*** Opening PASSAGE FOR REVIEW ***

The judge’s story, comprised of ruthlessly suppressed memories, also surfaces sporadically, and together these disparate tales create an uneven but compelling narrative architecture. A structure Desai defined not in terms of overarching design, but rather as an effect produced by the psychology of her characters, “there’s no structure other than these emotional parallels – it’s more of an emotional pattern.” These characters are bound by the common experience of alienation, affected by the west, through which their adverse positions in the world become all too clarified.

Desai spoke of her own hybrid identity as one that contains both extraordinary richness and a terribly difficult perspective; “it teaches you to clarify your place in the world; you are forced to see yourself from the outside.” In the novel, the judge’s journey to racist England as a student follows the agonizing process by which he becomes alien even to himself. He feels "barely human at all" and leaps "when touched on the arm as if from an unbearable intimacy." On his return to India, he finds himself despising his culture, family and inadvertently attempting to "colonize" his backward wife. “'Take those absurd trinkets off,' he instructed her, annoyed by the tinkle-tonk of her bangles. ‘Why do you have to dress in such a gaudy manner? Yellow and pink? Are you mad?' He threw the hair oil bottles away and her long hairs escaped no matter how tidily she made her bun.” In this manner, Desai carefully threads the private and personal into a wider political framework. The hostility between a husband and wife becomes globally proportioned: “they belonged to this emotion more than to themselves, experienced anger with enough muscle in it for entire nations coupled in hate.”

*** Closing PASSAGE FOR REVIEW ***

WHAT YOU NEED TO DO:
Continue the passage on Desai's novel and the judge from the point where it stops. You won't need the lines that come after this.

*** Opening STORED DATA ***

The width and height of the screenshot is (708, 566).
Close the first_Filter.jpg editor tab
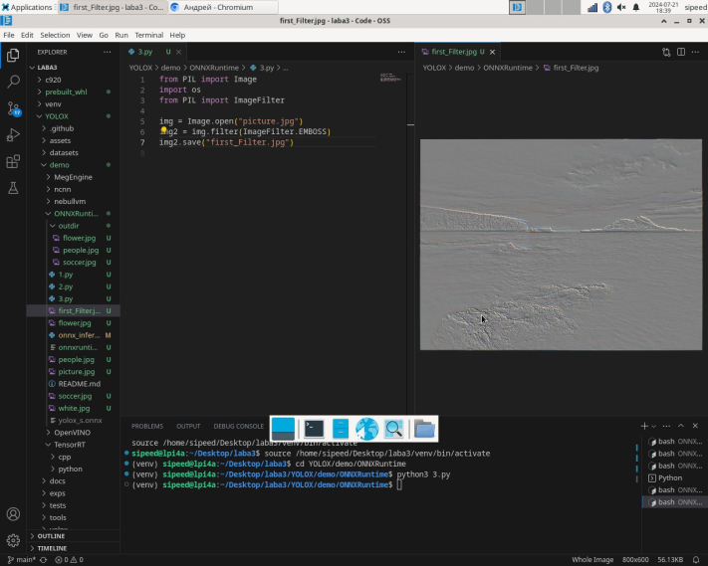point(492,52)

*** Closing STORED DATA ***

EXPECTED ANSWER:
Characters are also constantly aware of the fine balance between those with and without power and influence, as the identity of each rests ever so delicately on the other. Noni, poised in her position of privilege, is excruciatingly aware of its tenuousness, attempting with every motion to re-inscribe the border dividing her from the underclass: “It was important to draw the lines properly between classes or it harmed everyone on both sides of the great divide.” Desai often subtly sets characters up against one another, and their difference becomes increasingly threatening when exposed. This is perhaps most gruelingly apparent in the eventual toxicity and disintegration of Gyan and Sai’s relationship.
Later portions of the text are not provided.